» **Your instructions**: All lines before the one containing "Given: Select the format painter brush tool", plus that line itself, are to be printed exactly as they appear below.

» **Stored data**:
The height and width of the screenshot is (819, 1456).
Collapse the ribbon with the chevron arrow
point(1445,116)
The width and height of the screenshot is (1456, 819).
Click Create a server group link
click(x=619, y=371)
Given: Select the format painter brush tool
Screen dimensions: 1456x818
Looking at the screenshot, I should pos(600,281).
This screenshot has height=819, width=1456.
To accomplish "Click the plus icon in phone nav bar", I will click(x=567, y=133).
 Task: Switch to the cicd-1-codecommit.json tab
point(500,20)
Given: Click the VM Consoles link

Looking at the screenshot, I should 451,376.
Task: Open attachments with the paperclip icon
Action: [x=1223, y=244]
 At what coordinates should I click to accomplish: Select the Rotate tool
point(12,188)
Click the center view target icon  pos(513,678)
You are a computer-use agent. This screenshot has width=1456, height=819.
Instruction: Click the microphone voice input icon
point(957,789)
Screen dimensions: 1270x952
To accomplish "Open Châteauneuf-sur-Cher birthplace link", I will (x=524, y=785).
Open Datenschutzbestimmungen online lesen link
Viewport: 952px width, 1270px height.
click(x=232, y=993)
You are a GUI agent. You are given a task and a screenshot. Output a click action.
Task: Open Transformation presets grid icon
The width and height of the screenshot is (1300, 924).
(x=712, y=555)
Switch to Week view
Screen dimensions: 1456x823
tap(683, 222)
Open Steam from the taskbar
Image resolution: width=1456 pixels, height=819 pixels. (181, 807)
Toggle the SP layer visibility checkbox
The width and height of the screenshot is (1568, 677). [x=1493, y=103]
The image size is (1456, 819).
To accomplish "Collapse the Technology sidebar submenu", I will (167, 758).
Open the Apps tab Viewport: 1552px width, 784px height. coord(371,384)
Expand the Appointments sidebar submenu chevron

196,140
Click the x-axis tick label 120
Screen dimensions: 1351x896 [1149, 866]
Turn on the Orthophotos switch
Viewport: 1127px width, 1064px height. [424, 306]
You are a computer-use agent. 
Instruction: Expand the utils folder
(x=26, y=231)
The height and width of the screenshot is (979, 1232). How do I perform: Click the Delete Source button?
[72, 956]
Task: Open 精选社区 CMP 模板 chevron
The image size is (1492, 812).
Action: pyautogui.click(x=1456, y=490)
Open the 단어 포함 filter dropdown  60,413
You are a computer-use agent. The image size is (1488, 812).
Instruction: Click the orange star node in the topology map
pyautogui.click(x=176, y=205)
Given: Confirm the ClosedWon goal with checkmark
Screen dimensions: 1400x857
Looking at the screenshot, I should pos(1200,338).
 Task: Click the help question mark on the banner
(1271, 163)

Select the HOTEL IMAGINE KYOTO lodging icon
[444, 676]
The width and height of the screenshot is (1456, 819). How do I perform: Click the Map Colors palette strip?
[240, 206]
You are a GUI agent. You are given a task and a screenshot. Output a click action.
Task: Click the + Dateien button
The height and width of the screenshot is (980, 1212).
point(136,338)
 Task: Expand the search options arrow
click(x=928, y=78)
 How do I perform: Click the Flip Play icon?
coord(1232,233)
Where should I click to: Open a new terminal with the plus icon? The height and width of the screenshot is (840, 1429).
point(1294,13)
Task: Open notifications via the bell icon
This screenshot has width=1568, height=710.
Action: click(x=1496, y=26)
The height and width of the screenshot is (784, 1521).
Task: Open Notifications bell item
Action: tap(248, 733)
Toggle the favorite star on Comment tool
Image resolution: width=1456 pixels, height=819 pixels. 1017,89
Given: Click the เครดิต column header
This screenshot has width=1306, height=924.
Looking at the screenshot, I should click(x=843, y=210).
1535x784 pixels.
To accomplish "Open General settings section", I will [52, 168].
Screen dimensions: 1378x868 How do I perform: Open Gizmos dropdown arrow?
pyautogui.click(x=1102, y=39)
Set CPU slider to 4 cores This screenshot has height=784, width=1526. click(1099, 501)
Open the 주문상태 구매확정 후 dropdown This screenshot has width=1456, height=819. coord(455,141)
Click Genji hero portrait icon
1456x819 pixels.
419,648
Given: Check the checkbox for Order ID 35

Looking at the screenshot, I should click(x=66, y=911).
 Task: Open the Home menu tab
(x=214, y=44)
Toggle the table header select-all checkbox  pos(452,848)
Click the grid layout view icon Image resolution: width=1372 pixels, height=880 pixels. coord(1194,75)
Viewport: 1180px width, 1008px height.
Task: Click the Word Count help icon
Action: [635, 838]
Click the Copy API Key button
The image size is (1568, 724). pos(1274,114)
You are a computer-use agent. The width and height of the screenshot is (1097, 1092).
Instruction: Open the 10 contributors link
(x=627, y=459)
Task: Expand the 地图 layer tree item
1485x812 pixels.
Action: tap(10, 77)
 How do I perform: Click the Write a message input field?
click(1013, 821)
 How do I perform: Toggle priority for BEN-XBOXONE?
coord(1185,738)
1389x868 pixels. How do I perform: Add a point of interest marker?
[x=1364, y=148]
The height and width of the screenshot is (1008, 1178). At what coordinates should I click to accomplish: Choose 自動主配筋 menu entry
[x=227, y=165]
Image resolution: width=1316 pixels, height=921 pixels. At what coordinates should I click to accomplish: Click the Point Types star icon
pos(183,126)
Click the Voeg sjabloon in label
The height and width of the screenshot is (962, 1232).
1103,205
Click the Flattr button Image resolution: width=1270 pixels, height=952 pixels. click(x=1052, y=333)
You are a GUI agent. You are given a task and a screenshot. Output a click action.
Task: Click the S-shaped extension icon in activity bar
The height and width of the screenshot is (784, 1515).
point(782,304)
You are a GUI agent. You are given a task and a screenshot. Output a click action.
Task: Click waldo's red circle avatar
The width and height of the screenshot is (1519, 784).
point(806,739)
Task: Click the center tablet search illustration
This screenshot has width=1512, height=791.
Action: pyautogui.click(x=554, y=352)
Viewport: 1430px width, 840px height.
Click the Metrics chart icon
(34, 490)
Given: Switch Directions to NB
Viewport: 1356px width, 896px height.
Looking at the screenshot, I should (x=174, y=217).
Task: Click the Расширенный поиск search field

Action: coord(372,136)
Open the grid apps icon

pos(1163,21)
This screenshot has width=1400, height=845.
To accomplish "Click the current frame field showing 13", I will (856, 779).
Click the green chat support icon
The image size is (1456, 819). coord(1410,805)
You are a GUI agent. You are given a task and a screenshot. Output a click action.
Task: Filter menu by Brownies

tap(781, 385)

» **Output**:
The height and width of the screenshot is (819, 1456).
Collapse the ribbon with the chevron arrow
point(1445,116)
The width and height of the screenshot is (1456, 819).
Click Create a server group link
click(x=619, y=371)
Given: Select the format painter brush tool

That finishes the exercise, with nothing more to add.